# TO BE DONE
Could you swap "SKU" for "Price" in the lines between the one holding "This screenshot has height=440, width=830." and the one holding "Action: (580, 58)", inclusive, and write out only those lines with nothing else changed?

[Items contained in a dataset]
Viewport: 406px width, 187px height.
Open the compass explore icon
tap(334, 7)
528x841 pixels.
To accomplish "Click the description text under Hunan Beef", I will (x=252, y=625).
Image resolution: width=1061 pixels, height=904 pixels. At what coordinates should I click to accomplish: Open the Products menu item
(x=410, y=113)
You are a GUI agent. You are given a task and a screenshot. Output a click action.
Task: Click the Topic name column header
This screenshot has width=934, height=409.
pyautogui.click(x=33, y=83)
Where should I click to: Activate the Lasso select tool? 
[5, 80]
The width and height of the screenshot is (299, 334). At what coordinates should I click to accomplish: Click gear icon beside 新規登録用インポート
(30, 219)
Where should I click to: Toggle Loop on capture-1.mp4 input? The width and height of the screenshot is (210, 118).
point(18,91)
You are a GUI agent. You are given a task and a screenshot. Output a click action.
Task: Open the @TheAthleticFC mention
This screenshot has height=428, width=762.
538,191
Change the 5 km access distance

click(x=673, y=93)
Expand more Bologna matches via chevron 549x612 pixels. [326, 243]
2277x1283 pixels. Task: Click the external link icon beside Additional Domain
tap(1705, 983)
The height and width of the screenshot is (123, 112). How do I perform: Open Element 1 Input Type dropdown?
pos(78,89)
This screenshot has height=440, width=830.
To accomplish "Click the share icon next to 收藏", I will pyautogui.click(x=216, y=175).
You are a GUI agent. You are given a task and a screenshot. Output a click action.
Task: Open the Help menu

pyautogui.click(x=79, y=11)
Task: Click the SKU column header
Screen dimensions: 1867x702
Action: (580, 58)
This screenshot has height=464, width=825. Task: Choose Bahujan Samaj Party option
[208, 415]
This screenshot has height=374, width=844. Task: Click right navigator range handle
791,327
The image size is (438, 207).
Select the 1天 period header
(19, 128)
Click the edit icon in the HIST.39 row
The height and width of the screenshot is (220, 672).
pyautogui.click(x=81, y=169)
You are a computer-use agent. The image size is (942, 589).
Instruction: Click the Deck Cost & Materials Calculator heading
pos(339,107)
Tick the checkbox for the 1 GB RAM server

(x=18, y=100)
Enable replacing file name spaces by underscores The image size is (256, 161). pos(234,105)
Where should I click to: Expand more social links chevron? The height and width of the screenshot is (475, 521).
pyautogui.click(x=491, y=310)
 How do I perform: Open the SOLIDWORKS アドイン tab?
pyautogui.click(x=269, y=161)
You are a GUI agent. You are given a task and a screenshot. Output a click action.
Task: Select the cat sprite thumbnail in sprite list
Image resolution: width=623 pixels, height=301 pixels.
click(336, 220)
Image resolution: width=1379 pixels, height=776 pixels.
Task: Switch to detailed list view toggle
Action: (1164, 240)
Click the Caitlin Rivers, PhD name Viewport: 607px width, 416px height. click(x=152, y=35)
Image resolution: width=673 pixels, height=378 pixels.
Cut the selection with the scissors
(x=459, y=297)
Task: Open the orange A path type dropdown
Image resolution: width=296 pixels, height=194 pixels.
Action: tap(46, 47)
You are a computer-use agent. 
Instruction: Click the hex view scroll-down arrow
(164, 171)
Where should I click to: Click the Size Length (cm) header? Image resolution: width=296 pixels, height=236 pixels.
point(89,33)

# REPLY TO THE TASK
This screenshot has height=440, width=830.
To accomplish "Click the share icon next to 收藏", I will pyautogui.click(x=216, y=175).
You are a GUI agent. You are given a task and a screenshot. Output a click action.
Task: Open the Help menu

pyautogui.click(x=79, y=11)
Task: Click the Price column header
Screen dimensions: 1867x702
Action: (580, 58)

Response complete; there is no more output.